¶But after that certain amount of material prosperity has been gained then the things that really count most are the things of the soul rather than the things of money, and I am sure that each of you if he will really think of what it is that made him most happy, of what it is that made him most respect his neighbors will agree with me.
¶¶Look back in your own lives, see what the things are that you are proudest of as you look back, and you will in almost every case and on every occasion find that those memories of pride are associated, not with days of ease, but with days of effort, the day when you had to do all that was in you for some worthy end, and the worthiest of all worthy ends is to make those that are closest and nearest to you—your wife and your children, and those near you—happy and not sorry that you are alive.
¶And after that has been done, to be able so to handle yourself that you can feel when the end comes that on the whole your community, your fellow men, are a little better off and not a little worse off because you have lived.
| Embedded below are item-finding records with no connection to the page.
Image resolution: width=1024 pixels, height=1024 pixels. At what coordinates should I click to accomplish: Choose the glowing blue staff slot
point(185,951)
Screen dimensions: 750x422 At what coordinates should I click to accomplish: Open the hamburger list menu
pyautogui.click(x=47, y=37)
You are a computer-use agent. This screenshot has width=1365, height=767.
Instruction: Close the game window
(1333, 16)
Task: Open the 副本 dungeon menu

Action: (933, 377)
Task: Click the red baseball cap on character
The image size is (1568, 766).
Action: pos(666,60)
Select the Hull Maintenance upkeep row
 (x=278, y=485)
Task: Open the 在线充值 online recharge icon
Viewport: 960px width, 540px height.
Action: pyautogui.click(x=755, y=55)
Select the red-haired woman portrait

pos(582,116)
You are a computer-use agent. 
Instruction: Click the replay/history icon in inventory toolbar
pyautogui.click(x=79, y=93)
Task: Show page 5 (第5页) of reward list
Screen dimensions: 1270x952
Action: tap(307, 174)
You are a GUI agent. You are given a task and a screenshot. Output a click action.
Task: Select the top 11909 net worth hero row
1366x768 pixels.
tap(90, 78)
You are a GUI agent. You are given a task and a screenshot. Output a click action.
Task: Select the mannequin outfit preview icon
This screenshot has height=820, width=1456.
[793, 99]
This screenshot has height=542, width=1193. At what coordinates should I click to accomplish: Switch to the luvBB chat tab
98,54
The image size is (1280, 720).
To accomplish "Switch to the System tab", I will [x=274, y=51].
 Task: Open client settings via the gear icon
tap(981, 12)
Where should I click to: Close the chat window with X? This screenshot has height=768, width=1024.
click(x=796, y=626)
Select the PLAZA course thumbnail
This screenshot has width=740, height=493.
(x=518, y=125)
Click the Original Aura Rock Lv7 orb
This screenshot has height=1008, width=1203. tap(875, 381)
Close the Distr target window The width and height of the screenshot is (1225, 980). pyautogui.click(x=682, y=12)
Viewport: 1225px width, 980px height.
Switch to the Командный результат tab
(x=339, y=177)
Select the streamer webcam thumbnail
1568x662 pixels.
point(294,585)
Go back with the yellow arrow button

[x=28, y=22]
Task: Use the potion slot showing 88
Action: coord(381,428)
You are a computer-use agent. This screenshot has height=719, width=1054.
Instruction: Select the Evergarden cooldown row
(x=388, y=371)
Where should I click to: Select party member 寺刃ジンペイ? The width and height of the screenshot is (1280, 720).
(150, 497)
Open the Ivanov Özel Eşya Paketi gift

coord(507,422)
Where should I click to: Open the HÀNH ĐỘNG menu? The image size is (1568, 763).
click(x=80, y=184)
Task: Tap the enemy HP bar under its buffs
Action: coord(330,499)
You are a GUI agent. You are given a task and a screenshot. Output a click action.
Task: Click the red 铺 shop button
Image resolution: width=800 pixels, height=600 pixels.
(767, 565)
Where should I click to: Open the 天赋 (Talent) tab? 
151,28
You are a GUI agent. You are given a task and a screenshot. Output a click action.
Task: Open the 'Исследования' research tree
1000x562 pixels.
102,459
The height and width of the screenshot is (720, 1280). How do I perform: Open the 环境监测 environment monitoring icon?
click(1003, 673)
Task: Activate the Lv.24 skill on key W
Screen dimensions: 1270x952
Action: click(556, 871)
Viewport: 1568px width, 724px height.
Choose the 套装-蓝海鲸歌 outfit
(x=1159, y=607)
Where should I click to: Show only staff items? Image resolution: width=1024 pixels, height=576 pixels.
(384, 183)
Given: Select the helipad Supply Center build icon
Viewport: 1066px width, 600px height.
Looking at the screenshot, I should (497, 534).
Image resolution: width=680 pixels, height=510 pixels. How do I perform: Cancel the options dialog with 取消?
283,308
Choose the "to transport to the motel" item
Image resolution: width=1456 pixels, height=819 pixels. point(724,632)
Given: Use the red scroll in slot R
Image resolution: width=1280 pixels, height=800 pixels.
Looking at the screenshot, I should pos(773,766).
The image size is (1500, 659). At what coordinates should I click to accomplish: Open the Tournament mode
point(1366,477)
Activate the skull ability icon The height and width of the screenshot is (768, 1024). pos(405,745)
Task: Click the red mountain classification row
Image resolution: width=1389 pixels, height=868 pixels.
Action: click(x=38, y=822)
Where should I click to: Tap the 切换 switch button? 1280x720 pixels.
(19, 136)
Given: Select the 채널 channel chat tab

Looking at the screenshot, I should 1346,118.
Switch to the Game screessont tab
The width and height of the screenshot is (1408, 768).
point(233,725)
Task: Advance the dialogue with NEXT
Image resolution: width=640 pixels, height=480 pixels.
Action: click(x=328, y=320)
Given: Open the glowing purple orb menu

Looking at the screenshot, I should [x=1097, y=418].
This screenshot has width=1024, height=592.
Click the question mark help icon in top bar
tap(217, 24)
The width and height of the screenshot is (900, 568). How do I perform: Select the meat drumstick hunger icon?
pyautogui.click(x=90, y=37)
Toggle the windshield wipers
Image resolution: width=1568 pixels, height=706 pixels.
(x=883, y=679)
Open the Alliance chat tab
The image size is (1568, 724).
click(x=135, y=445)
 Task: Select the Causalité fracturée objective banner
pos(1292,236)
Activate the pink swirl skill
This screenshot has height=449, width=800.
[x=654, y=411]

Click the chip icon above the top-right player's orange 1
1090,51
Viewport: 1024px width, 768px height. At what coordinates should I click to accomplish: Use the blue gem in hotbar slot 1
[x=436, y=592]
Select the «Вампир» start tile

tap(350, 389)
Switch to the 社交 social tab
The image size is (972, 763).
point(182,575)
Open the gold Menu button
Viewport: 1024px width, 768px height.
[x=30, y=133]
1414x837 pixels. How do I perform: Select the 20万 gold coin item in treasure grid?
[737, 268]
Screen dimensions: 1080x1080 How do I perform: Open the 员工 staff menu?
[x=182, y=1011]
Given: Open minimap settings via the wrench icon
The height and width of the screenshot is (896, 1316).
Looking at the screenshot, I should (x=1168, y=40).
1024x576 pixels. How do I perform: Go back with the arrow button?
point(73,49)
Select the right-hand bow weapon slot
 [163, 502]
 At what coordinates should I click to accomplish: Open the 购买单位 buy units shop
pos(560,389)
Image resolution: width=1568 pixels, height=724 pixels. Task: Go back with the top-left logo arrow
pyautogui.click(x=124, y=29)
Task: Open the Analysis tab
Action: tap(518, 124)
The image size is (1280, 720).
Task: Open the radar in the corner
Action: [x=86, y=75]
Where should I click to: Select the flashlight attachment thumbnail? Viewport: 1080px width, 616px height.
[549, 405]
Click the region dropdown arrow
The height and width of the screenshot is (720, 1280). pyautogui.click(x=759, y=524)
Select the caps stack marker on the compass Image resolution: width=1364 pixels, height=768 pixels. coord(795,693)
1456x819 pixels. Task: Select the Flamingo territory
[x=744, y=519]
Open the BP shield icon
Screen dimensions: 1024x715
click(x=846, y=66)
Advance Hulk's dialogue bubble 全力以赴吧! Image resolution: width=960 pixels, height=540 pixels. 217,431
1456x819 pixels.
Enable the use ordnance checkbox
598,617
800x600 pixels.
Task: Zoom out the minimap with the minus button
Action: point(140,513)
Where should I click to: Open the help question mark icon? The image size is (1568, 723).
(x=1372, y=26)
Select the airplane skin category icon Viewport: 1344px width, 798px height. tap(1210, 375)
¶This kind of success is open to every one of us. The great prizes come more or less by accident, and no human being knows that better than any man who has won one of them. The great prizes come more or less by accident, but to each man there comes normally the chance so to lead his life that at the end of his days his children, his wife, those that are dear to him shall rise up and call him blessed, and so that his neighbors and those who have been brought into intimate association with him, may feel that he has done his part as a man in a world which sadly needs that each man should play his part well.[[1]]
¶¶Treat each man according to his worth as a man. Don’t hold for or against him that he is either rich or poor. But if he is rich and crooked, hold it against him; if not rich but crooked, then hold it against him. But if he is a square man, stand by him. Distrust all who would have any one class placed before any other. Other republics have fallen because of the unscrupulous rich or the unscrupulous poor who gained ascendancy, who substituted loyalty to class for loyalty to the people as a whole.
¶Abolish the insolence and arrogance of the rich who look down upon the poor; if they lost their wealth they would be ready to plunder the rich. The unscrupulous man who becomes rich would oppress the poor. The man who is true to you is ultimately righteous, and the man who will steal for you will steal from you. The man who will seek to persuade you that he will benefit you by wronging any one else will wrong you when it will benefit him.
¶What we must do as a Nation is to stand for the immutable principles of decency and virtue, regarding vice with abhorrence. If we make any artificial divisions we have done irreparable injury to the people.[[2]]
¶Let us be steadfast for the right; but let us err on the side of generosity rather than on the side of vindictiveness toward those who differ from us as to the method of attaining the right. Let us never forget our duty to help in uplifting the lowly, to shield from wrong the humble; and let us likewise act in a spirit of the broadest and frankest generosity toward all our brothers, all our fellow-countrymen; in a spirit proceeding not from weakness but from strength, a spirit which takes no more account of locality than it does of class or creed; a spirit which is resolutely bent on seeing that the Union which Washington founded and which Lincoln saved from destruction shall grow nobler and greater throughout the ages.
¶I believe in this country with all my heart and soul. I believe that our people will in the end rise level to every need, will in the end triumph over every difficulty that rises before them. I could not have such confident faith in the destiny of this mighty people if I had it merely as regards one portion of that people. Throughout our land things on the whole have grown better and not worse, and this is as true of one part of the country as it is of another.
¶For weal or woe we are knit together and we shall go up or go down together; and I believe that we shall go up and not down, that we shall go forward instead of halting and falling back, because I have an abiding faith in the generosity, the courage, the resolution, and the common-sense of all my countrymen.